Polda Maluku Tambah Satu Kompi Brimob Redam Bentrok di Pulau Haruku

Audrey Santoso - detikNews
Rabu, 26 Jan 2022 13:14 WIB
Ambon -

Suasana mencekam terjadi akibat bentrokan antardesa di Pulau Haruku, Maluku Tengah, Maluku. Polda Maluku mengirim satu peleton personel Brimob, ditambah satu kompi pada pagi hari ini untuk meredam situasi.

Seperti diketahui, dua warga tewas dalam bentrokan ini. Kemudian, dua warga lainnya dan satu polisi terluka.

"Kami sudah tugaskan satu peleton Brimob ke sana kemarin sore untuk mengamankan, ditambah dengan personel dari Polsek Pulau Haruku dan Koramil," kata Kabid Humas Polda Maluku Kombes Roem Ohoirat kepada detikcom, Rabu (26/1/2022).

"Tadi pagi sudah kami tambahkan lagi satu kompi Brimob Polda Maluku," sambung dia.

Roem menyebut situasi di Desa Ori dan Desa Kariu saat ini sudah terkendali oleh aparat. Personel Brimob bersama TNI masih di lokasi.

"Dan saat ini sudah ada di TKP dan sudah mengendalikan TKP. Mereka bersiaga dan berjaga di sana," ucap Roem.

Roem mengimbau masyarakat agar tak menyebar video atau foto terkait konflik antardesa di Pulau Haruku tersebut. Roem menjelaskan, jika konten-konten terkait bentrokan terus disebarluaskan akan memancing situasi di Desa Ori dan Desa Kariu yang kini kondusif, dapat memanas lagi.

"Kami berharap masyarakat tidak menyebarluaskan video atau foto korban luka-luka karena bisa membuat situasi yang sudah kondusif sekarang, nantinya jadi panas lagi," tutur Roem.

"Kami minta partisipasi semua warga untuk menjaga agar di sini tetap damai," pungkas dia.

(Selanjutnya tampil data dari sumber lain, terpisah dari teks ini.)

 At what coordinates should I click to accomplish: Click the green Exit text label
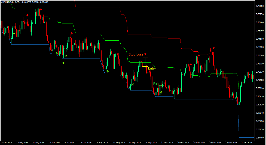[156, 84]
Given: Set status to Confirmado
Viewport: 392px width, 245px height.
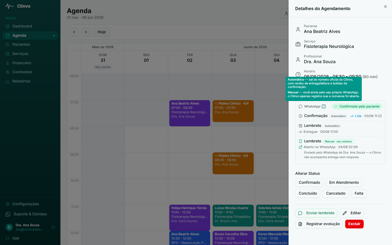Looking at the screenshot, I should 309,183.

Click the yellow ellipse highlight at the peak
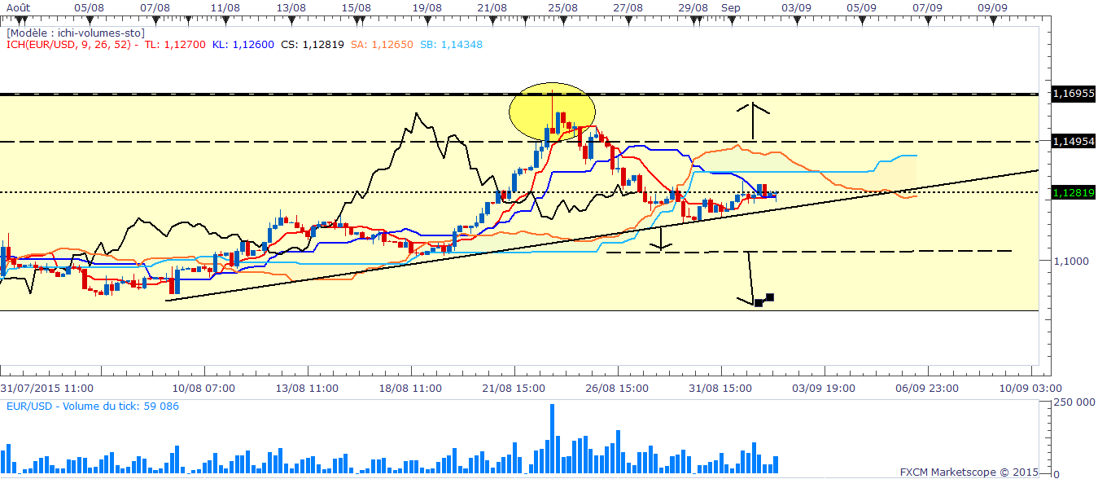click(x=553, y=111)
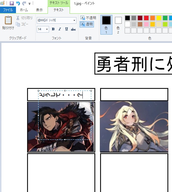Screen dimensions: 172x192
Task: Click the Redo arrow icon
Action: click(x=24, y=3)
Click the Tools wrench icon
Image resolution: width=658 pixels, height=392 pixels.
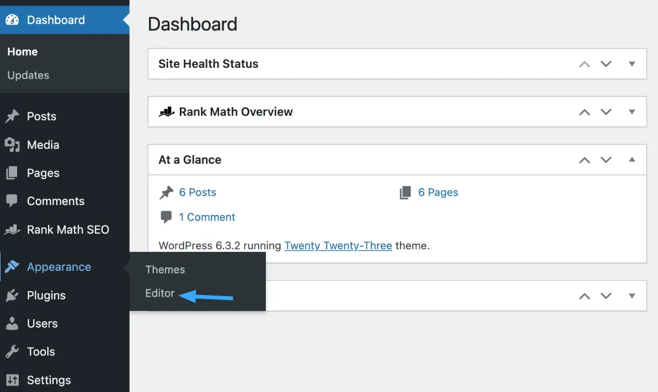click(12, 352)
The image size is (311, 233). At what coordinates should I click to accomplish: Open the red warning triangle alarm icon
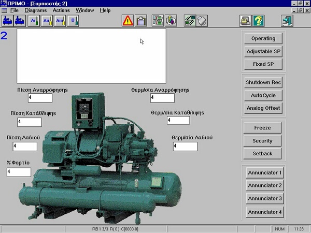pos(128,21)
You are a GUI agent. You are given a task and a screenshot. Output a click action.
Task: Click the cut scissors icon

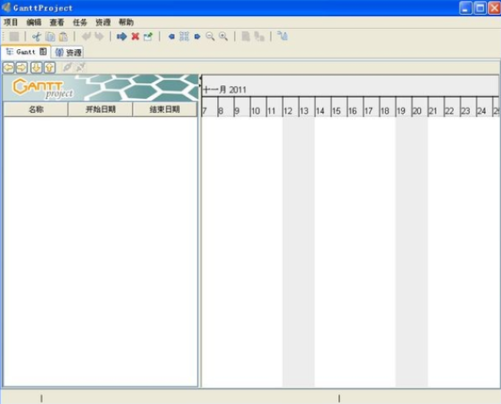[36, 36]
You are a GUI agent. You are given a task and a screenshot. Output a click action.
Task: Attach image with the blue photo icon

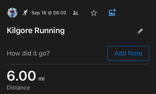pyautogui.click(x=112, y=12)
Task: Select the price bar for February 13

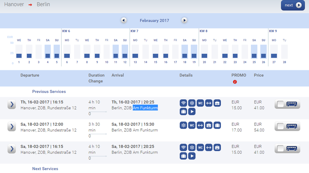Action: (135, 56)
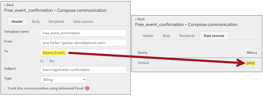Add a Cc recipient link
The height and width of the screenshot is (96, 263).
(x=42, y=61)
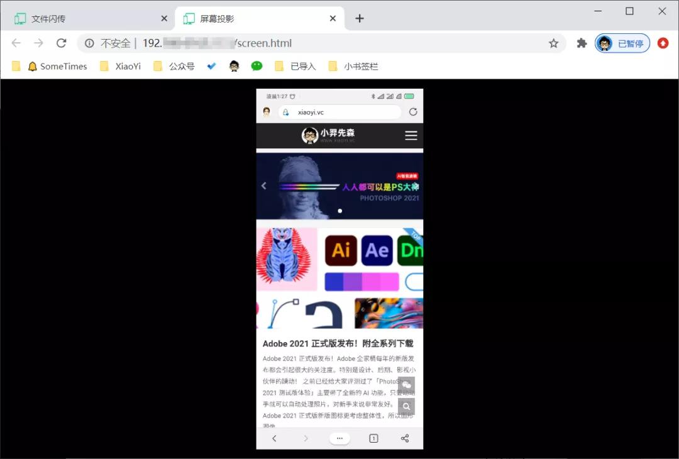Tap the share icon in the phone bottom bar
The width and height of the screenshot is (679, 459).
[406, 438]
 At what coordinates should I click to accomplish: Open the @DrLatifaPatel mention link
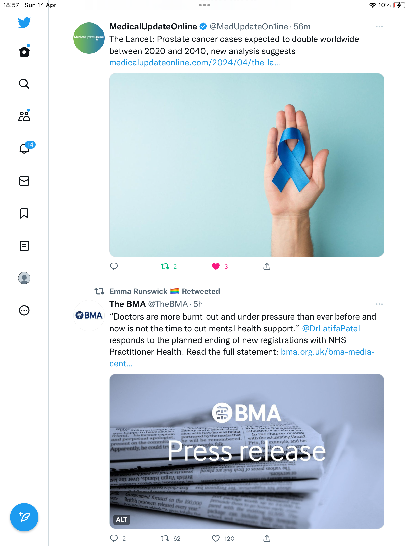[x=331, y=328]
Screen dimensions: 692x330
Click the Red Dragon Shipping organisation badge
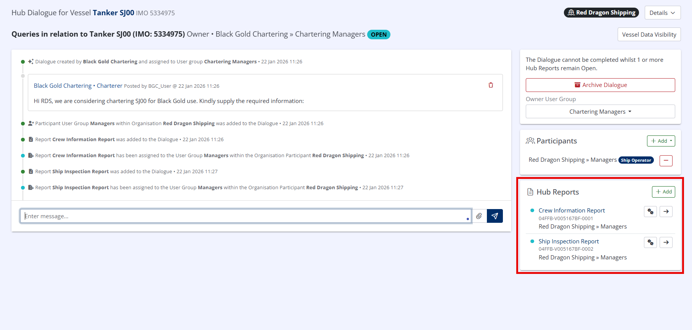[x=601, y=13]

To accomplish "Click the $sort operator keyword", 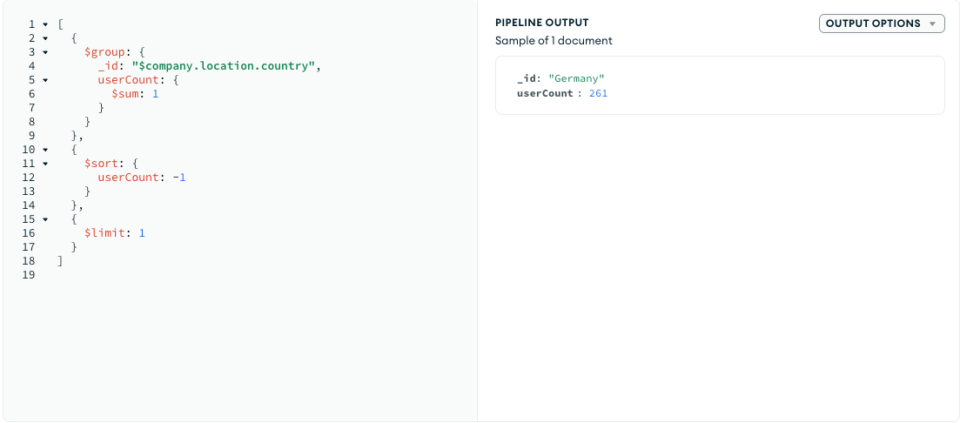I will (x=101, y=164).
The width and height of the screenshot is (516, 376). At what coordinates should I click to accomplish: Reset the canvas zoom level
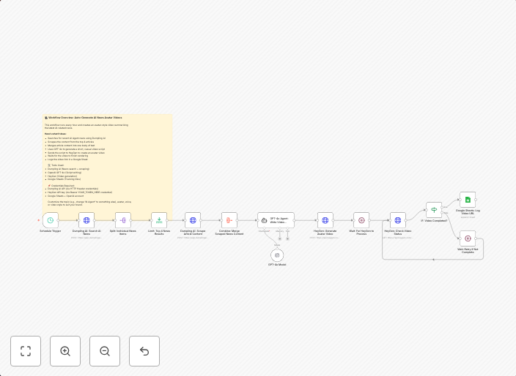[144, 351]
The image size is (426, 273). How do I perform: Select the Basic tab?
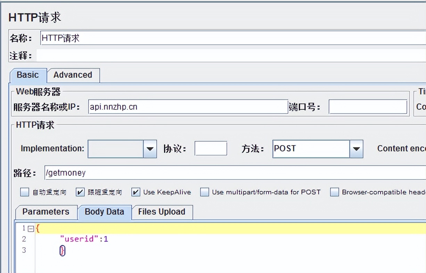28,75

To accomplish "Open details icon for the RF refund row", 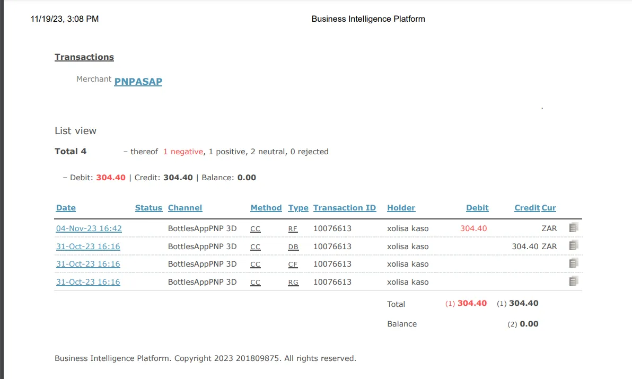I will [573, 228].
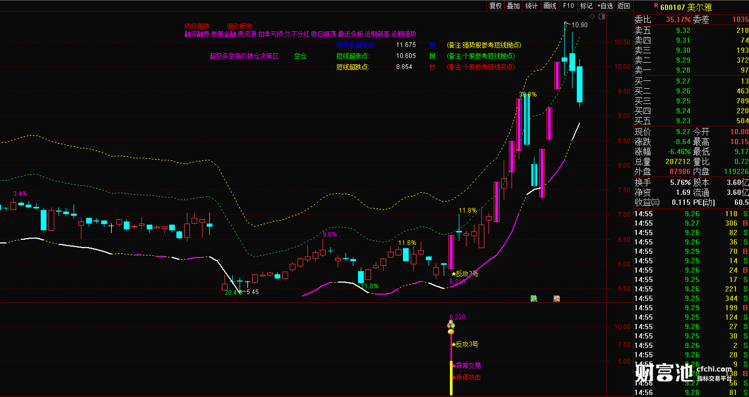Image resolution: width=749 pixels, height=397 pixels.
Task: Click the brown 榜 marker icon
Action: [x=557, y=298]
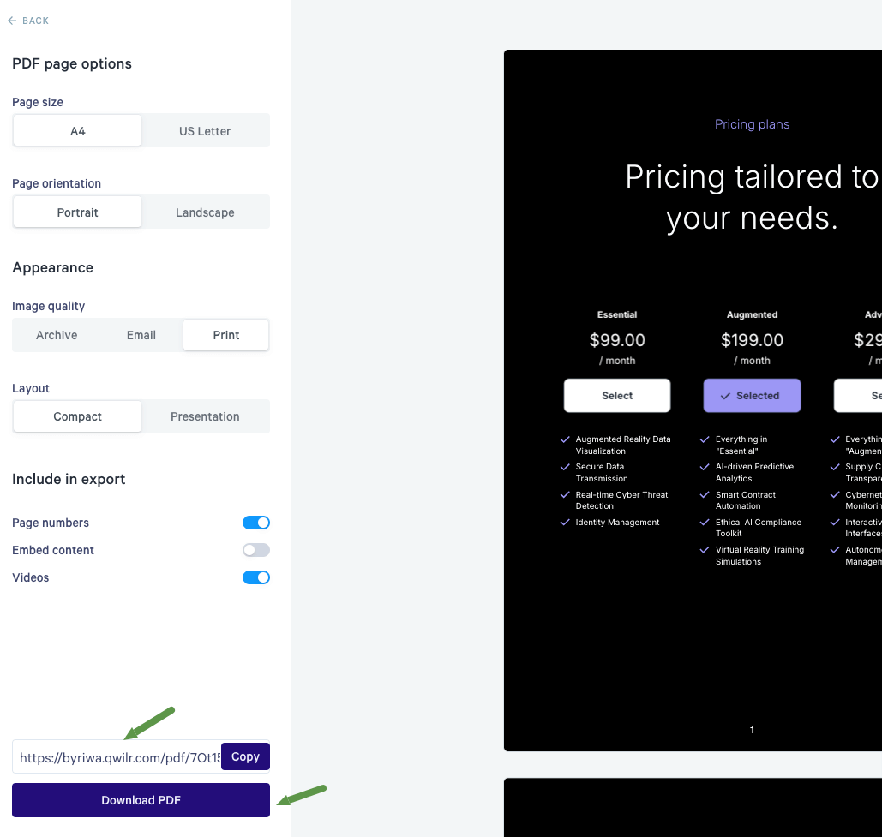Click the PDF URL field
The image size is (882, 837).
pos(117,757)
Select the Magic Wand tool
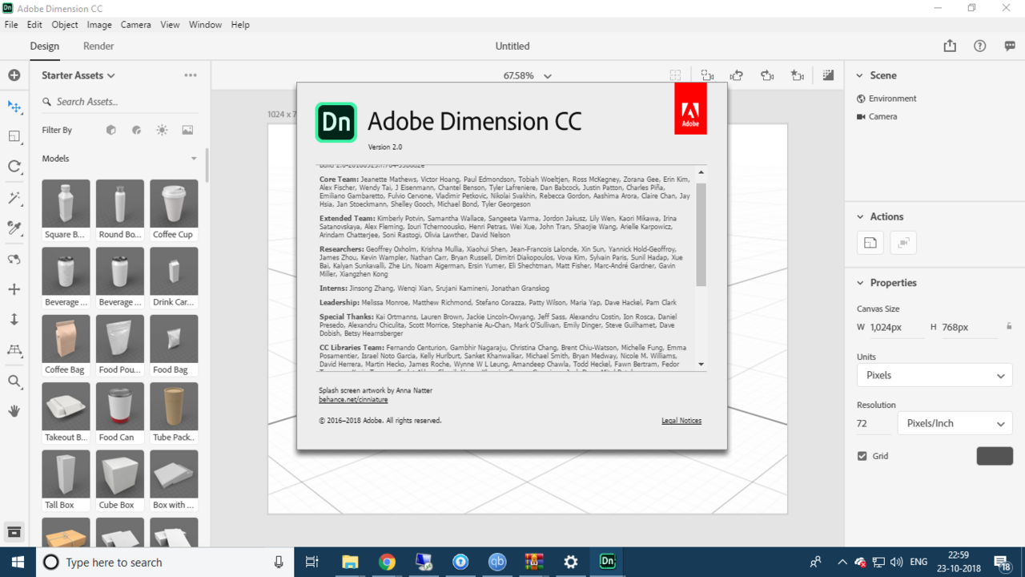This screenshot has width=1025, height=577. click(14, 198)
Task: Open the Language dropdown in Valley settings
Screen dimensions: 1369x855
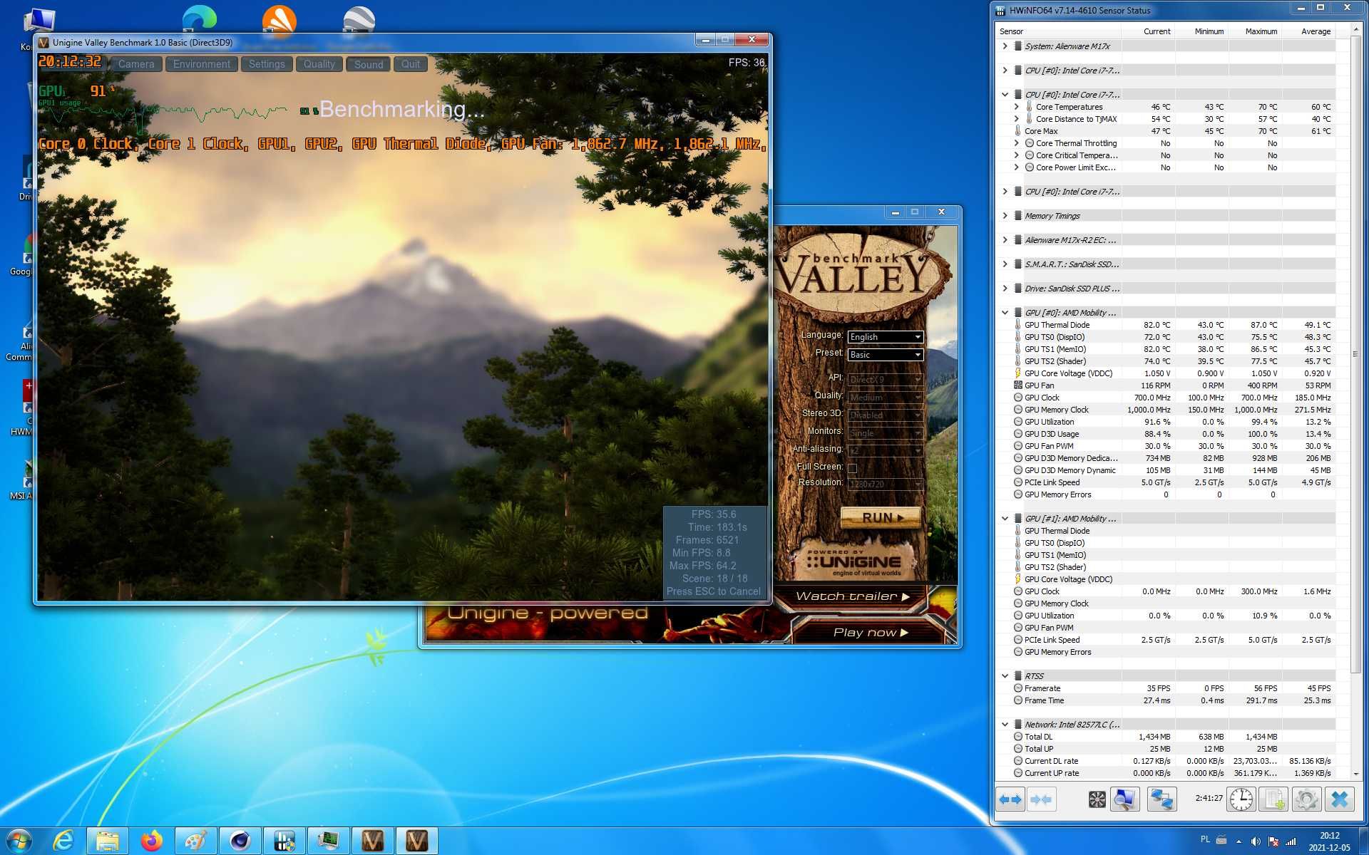Action: pos(883,336)
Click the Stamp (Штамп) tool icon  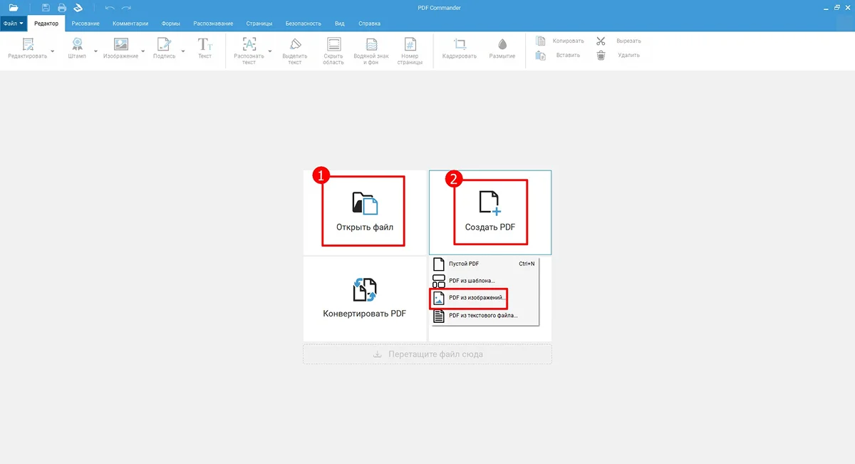point(77,46)
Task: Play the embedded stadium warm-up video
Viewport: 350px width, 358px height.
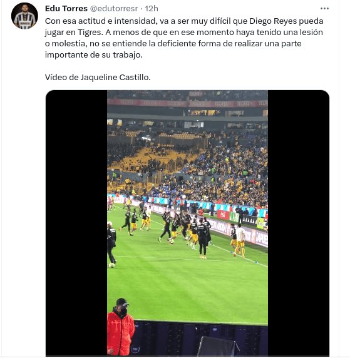Action: click(187, 223)
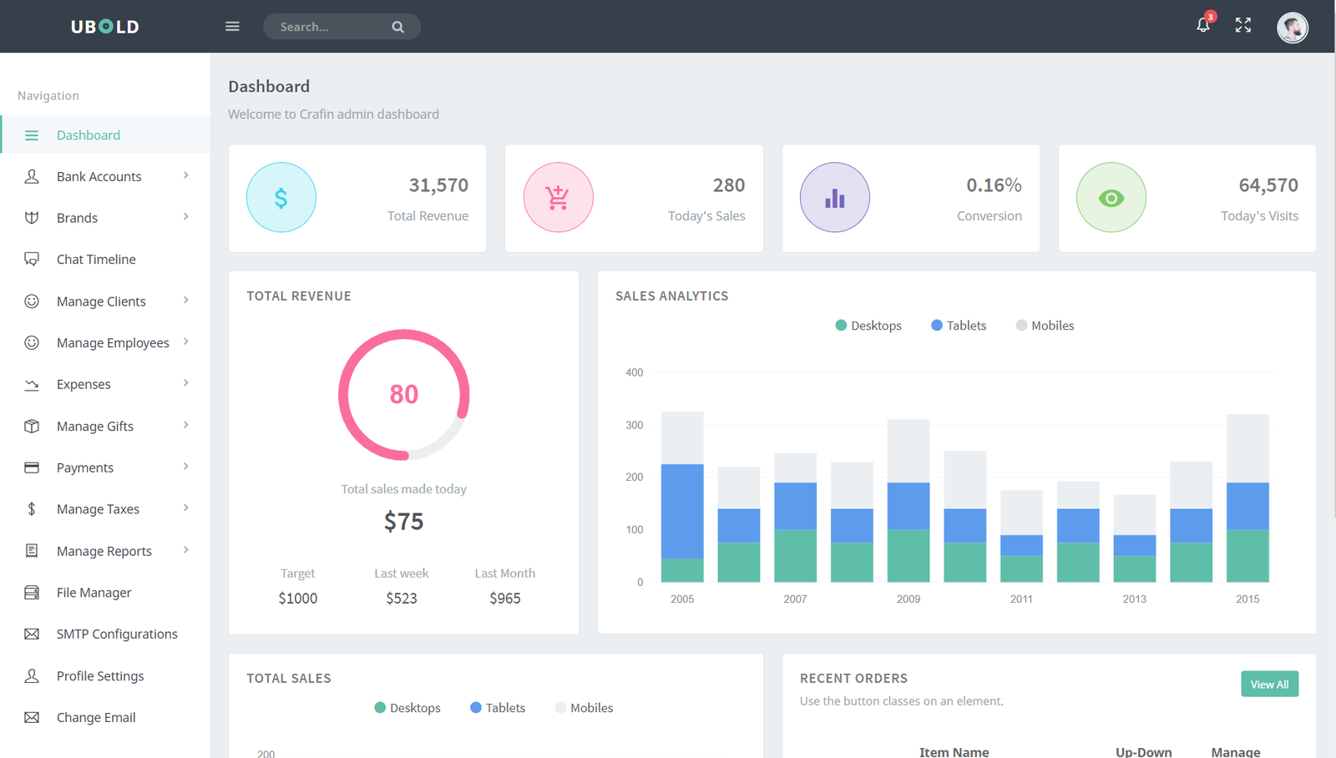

Sebelumnya diberitakan, bentrokan maut awalnya dipicu kesalahpahaman dua warga yang bertikai. Kedua warga itu kebetulan warga Desa Ori dan Kariu sehingga memicu konsentrasi massa dari kedua desa.

Pertikaian dua warga desa bertetangga itu memicu penganiayaan. Alhasil, kedua kubu saling serang.

Bentrokan antardesa tetangga itu juga mengakibatkan warga dan polisi terluka. Korban dievakuasi ke rumah sakit di Ambon untuk mendapat perawatan medis.